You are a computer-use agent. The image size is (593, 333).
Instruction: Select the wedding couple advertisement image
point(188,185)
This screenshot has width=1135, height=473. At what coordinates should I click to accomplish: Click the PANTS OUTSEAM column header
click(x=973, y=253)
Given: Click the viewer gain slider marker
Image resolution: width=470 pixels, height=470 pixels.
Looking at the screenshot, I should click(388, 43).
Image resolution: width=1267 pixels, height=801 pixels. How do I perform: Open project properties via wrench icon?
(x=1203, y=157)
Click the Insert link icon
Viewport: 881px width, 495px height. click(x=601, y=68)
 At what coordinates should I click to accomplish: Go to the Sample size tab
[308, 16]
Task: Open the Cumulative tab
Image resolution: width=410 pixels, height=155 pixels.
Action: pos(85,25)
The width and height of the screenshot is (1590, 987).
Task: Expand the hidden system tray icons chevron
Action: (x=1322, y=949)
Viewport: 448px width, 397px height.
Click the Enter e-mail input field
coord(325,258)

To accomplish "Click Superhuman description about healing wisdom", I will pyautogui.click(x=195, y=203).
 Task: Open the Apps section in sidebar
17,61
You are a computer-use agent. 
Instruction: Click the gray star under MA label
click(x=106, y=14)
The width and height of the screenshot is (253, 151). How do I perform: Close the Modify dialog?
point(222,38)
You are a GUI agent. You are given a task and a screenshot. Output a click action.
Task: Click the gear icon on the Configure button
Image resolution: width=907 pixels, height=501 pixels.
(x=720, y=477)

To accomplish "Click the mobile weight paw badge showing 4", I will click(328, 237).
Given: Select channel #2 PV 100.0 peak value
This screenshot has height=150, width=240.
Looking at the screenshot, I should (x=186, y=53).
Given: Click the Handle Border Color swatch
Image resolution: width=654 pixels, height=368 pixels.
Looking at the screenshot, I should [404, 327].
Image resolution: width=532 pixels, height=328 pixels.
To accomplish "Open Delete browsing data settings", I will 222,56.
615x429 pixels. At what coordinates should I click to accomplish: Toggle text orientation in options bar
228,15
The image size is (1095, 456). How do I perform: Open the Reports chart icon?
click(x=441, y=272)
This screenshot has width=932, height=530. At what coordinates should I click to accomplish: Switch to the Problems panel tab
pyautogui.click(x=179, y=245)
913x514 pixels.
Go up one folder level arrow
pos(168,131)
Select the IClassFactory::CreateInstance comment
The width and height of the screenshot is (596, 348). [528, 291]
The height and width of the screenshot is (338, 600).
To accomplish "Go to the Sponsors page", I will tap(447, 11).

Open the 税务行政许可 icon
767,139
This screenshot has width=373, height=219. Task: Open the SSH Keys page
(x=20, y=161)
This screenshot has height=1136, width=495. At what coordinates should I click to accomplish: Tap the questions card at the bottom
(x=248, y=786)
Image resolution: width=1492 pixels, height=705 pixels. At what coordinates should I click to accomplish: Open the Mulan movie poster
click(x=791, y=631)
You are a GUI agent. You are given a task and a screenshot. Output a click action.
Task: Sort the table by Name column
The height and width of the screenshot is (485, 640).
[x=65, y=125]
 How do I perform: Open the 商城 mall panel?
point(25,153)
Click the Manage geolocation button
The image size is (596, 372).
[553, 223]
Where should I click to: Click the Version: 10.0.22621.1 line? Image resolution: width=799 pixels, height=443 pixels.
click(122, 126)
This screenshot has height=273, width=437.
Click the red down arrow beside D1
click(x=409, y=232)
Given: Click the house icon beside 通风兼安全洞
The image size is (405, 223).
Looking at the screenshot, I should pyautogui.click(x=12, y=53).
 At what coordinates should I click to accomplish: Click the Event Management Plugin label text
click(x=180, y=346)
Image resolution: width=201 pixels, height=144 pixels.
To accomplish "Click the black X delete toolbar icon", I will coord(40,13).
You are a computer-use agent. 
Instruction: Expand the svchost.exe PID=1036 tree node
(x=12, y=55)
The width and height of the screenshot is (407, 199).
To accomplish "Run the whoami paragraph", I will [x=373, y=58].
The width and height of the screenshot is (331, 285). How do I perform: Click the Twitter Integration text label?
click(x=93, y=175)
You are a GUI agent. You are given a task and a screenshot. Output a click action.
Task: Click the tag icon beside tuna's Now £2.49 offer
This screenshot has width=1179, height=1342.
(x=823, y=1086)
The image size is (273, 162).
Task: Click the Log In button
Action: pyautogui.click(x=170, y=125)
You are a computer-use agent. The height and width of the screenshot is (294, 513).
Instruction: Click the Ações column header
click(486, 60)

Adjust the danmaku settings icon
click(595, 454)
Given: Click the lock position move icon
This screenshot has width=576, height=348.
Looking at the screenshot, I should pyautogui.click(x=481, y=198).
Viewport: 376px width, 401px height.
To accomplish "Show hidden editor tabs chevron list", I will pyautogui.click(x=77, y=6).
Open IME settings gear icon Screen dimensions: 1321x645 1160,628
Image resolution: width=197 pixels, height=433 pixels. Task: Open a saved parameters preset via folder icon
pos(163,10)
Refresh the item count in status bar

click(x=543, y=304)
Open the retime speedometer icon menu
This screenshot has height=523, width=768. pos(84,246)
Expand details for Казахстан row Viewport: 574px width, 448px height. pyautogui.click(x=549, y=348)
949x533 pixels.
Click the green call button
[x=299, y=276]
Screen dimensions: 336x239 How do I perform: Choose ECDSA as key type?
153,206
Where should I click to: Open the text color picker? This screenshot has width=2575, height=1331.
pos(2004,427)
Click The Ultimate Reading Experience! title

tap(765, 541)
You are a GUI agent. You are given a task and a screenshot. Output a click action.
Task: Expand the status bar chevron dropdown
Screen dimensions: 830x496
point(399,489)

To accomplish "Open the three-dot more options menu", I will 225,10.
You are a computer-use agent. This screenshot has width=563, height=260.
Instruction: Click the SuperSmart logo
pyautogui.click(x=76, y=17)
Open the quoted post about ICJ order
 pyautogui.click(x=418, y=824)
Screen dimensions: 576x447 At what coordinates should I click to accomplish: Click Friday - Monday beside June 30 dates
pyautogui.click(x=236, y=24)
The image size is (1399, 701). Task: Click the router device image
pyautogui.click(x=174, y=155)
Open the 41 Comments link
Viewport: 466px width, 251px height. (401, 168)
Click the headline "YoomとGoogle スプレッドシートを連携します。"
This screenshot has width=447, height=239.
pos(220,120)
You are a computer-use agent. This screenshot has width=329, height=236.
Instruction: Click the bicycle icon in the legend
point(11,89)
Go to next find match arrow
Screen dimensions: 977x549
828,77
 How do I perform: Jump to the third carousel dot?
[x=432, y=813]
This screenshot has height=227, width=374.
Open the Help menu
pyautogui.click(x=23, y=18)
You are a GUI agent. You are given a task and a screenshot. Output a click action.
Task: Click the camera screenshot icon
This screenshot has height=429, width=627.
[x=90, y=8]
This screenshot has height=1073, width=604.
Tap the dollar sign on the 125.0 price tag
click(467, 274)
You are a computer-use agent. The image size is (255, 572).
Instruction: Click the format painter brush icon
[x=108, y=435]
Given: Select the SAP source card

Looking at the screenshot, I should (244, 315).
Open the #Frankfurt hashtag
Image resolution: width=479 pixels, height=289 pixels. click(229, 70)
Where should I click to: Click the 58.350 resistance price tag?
========
STATED PROBLEM
Reproduce all of the records above verbatim, preserving every line in its original order and wording.

RESULT OF THE EXERCISE
You are a computer-use agent. The image size is (593, 333).
Instruction: Select the wedding couple advertisement image
point(188,185)
This screenshot has width=1135, height=473. At what coordinates should I click to accomplish: Click the PANTS OUTSEAM column header
click(x=973, y=253)
Given: Click the viewer gain slider marker
Image resolution: width=470 pixels, height=470 pixels.
Looking at the screenshot, I should click(388, 43).
Image resolution: width=1267 pixels, height=801 pixels. How do I perform: Open project properties via wrench icon?
(x=1203, y=157)
Click the Insert link icon
Viewport: 881px width, 495px height. click(x=601, y=68)
 At what coordinates should I click to accomplish: Go to the Sample size tab
[308, 16]
Task: Open the Cumulative tab
Image resolution: width=410 pixels, height=155 pixels.
Action: pos(85,25)
The width and height of the screenshot is (1590, 987).
Task: Expand the hidden system tray icons chevron
Action: (x=1322, y=949)
Viewport: 448px width, 397px height.
Click the Enter e-mail input field
coord(325,258)

To accomplish "Click Superhuman description about healing wisdom", I will pyautogui.click(x=195, y=203).
 Task: Open the Apps section in sidebar
17,61
You are a computer-use agent. 
Instruction: Click the gray star under MA label
click(x=106, y=14)
The width and height of the screenshot is (253, 151). How do I perform: Close the Modify dialog?
point(222,38)
You are a GUI agent. You are given a task and a screenshot. Output a click action.
Task: Click the gear icon on the Configure button
Image resolution: width=907 pixels, height=501 pixels.
(x=720, y=477)

To accomplish "Click the mobile weight paw badge showing 4", I will click(328, 237).
Given: Select channel #2 PV 100.0 peak value
This screenshot has height=150, width=240.
Looking at the screenshot, I should (x=186, y=53).
Given: Click the Handle Border Color swatch
Image resolution: width=654 pixels, height=368 pixels.
Looking at the screenshot, I should [404, 327].
Image resolution: width=532 pixels, height=328 pixels.
To accomplish "Open Delete browsing data settings", I will 222,56.
615x429 pixels. At what coordinates should I click to accomplish: Toggle text orientation in options bar
228,15
The image size is (1095, 456). How do I perform: Open the Reports chart icon?
click(x=441, y=272)
This screenshot has width=932, height=530. At what coordinates should I click to accomplish: Switch to the Problems panel tab
pyautogui.click(x=179, y=245)
913x514 pixels.
Go up one folder level arrow
pos(168,131)
Select the IClassFactory::CreateInstance comment
The width and height of the screenshot is (596, 348). [528, 291]
The height and width of the screenshot is (338, 600).
To accomplish "Go to the Sponsors page", I will tap(447, 11).

Open the 税务行政许可 icon
767,139
This screenshot has width=373, height=219. Task: Open the SSH Keys page
(x=20, y=161)
This screenshot has height=1136, width=495. At what coordinates should I click to accomplish: Tap the questions card at the bottom
(x=248, y=786)
Image resolution: width=1492 pixels, height=705 pixels. At what coordinates should I click to accomplish: Open the Mulan movie poster
click(x=791, y=631)
You are a GUI agent. You are given a task and a screenshot. Output a click action.
Task: Sort the table by Name column
The height and width of the screenshot is (485, 640).
[x=65, y=125]
 How do I perform: Open the 商城 mall panel?
point(25,153)
Click the Manage geolocation button
The image size is (596, 372).
[553, 223]
Where should I click to: Click the Version: 10.0.22621.1 line? Image resolution: width=799 pixels, height=443 pixels.
click(122, 126)
This screenshot has height=273, width=437.
Click the red down arrow beside D1
click(x=409, y=232)
Given: Click the house icon beside 通风兼安全洞
The image size is (405, 223).
Looking at the screenshot, I should pyautogui.click(x=12, y=53).
 At what coordinates should I click to accomplish: Click the Event Management Plugin label text
click(x=180, y=346)
Image resolution: width=201 pixels, height=144 pixels.
To accomplish "Click the black X delete toolbar icon", I will coord(40,13).
You are a computer-use agent. 
Instruction: Expand the svchost.exe PID=1036 tree node
(x=12, y=55)
The width and height of the screenshot is (407, 199).
To accomplish "Run the whoami paragraph", I will [x=373, y=58].
The width and height of the screenshot is (331, 285). How do I perform: Click the Twitter Integration text label?
click(x=93, y=175)
You are a GUI agent. You are given a task and a screenshot. Output a click action.
Task: Click the tag icon beside tuna's Now £2.49 offer
This screenshot has width=1179, height=1342.
(x=823, y=1086)
The image size is (273, 162).
Task: Click the Log In button
Action: pyautogui.click(x=170, y=125)
You are a computer-use agent. The height and width of the screenshot is (294, 513).
Instruction: Click the Ações column header
click(486, 60)

Adjust the danmaku settings icon
click(595, 454)
Given: Click the lock position move icon
This screenshot has width=576, height=348.
Looking at the screenshot, I should pyautogui.click(x=481, y=198).
Viewport: 376px width, 401px height.
To accomplish "Show hidden editor tabs chevron list", I will pyautogui.click(x=77, y=6).
Open IME settings gear icon Screen dimensions: 1321x645 1160,628
Image resolution: width=197 pixels, height=433 pixels. Task: Open a saved parameters preset via folder icon
pos(163,10)
Refresh the item count in status bar

click(x=543, y=304)
Open the retime speedometer icon menu
This screenshot has height=523, width=768. pos(84,246)
Expand details for Казахстан row Viewport: 574px width, 448px height. pyautogui.click(x=549, y=348)
949x533 pixels.
Click the green call button
[x=299, y=276]
Screen dimensions: 336x239 How do I perform: Choose ECDSA as key type?
153,206
Where should I click to: Open the text color picker? This screenshot has width=2575, height=1331.
pos(2004,427)
Click The Ultimate Reading Experience! title

tap(765, 541)
You are a GUI agent. You are given a task and a screenshot. Output a click action.
Task: Expand the status bar chevron dropdown
Screen dimensions: 830x496
point(399,489)

To accomplish "Open the three-dot more options menu", I will 225,10.
You are a computer-use agent. This screenshot has width=563, height=260.
Instruction: Click the SuperSmart logo
pyautogui.click(x=76, y=17)
Open the quoted post about ICJ order
 pyautogui.click(x=418, y=824)
Screen dimensions: 576x447 At what coordinates should I click to accomplish: Click Friday - Monday beside June 30 dates
pyautogui.click(x=236, y=24)
The image size is (1399, 701). Task: Click the router device image
pyautogui.click(x=174, y=155)
Open the 41 Comments link
Viewport: 466px width, 251px height. (401, 168)
Click the headline "YoomとGoogle スプレッドシートを連携します。"
This screenshot has width=447, height=239.
pos(220,120)
You are a computer-use agent. This screenshot has width=329, height=236.
Instruction: Click the bicycle icon in the legend
point(11,89)
Go to next find match arrow
Screen dimensions: 977x549
828,77
 How do I perform: Jump to the third carousel dot?
[x=432, y=813]
This screenshot has height=227, width=374.
Open the Help menu
pyautogui.click(x=23, y=18)
You are a GUI agent. You are given a task and a screenshot. Output a click action.
Task: Click the camera screenshot icon
This screenshot has height=429, width=627.
[x=90, y=8]
This screenshot has height=1073, width=604.
Tap the dollar sign on the 125.0 price tag
click(467, 274)
You are a computer-use agent. The image size is (255, 572).
Instruction: Click the format painter brush icon
[x=108, y=435]
Given: Select the SAP source card

Looking at the screenshot, I should (244, 315).
Open the #Frankfurt hashtag
Image resolution: width=479 pixels, height=289 pixels. click(229, 70)
Where should I click to: Click the 58.350 resistance price tag?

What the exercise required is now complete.